Tuesday, November 23, 2010

Suddenly single dad at 40

Here we go again: yet another step on the inexorable march toward surrender to the invasion of the internet and technology into every facet of life.  I have reconnected with long lost friends on it and discovered the depth of the loss.  I have been doing the biggest part of my work on it, preparing reportcards for my little critters at school.  I have enjoyed quality time with my two boys on it, laughing at comedy and singing lustily to songs on the 'tube with a boy on each knee. and most incredibly, I lost my wife to it...

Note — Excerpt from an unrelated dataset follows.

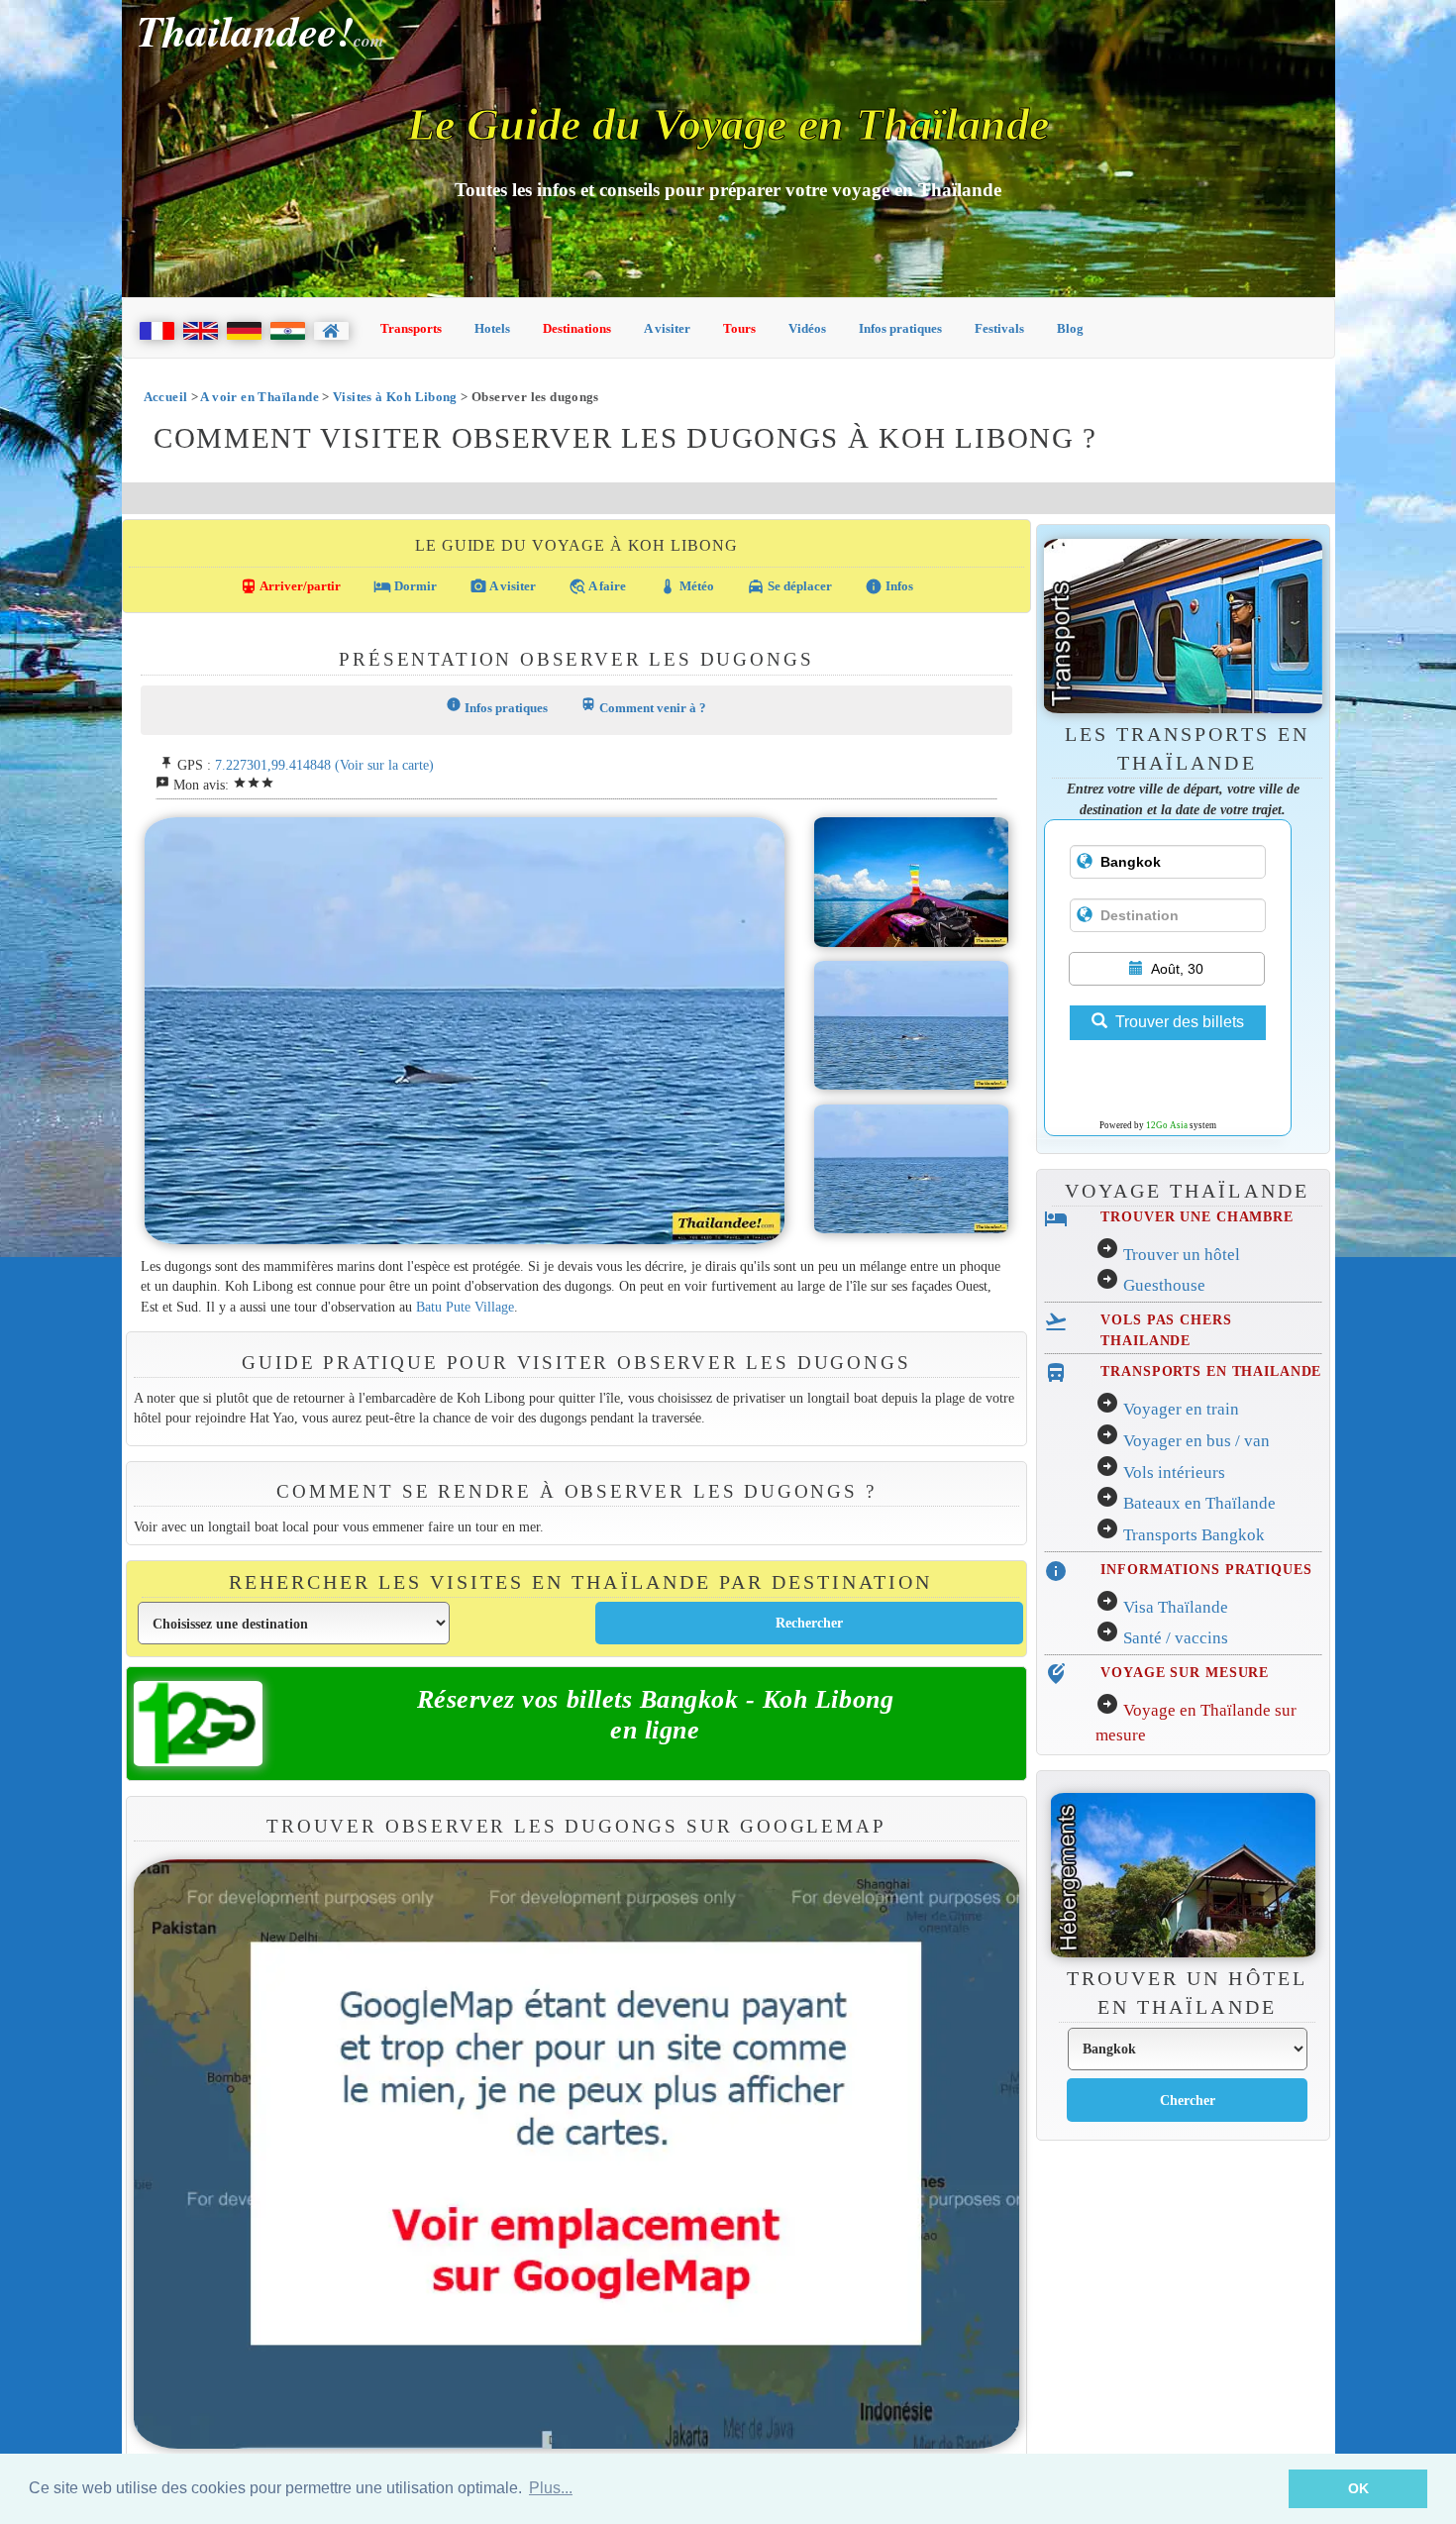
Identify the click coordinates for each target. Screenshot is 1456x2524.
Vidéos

Of course I realize that the net and her attachment to it was only a signal, a symbol of the drifting apart that was already happening in our marriage and not the source of the end. Changing feelings and personality differences on both sides were the bomb that blew things to hell.  But the net was the means through which she met her new love interest.  I'm sitting here now for heaven's sake, with my sons that I have through the week (and part of the summer) trying to work this out in my head and typing it for your consumption on the GD computer.  It's stupid to blame a box of circuit boards and an ethereal tapestry of wireless connections for the fact that I am a single dad at 40... isn't it?? Why do I still want to take my rusty sledgehammer to a laptop, or run over my cell phone with the lawnmower?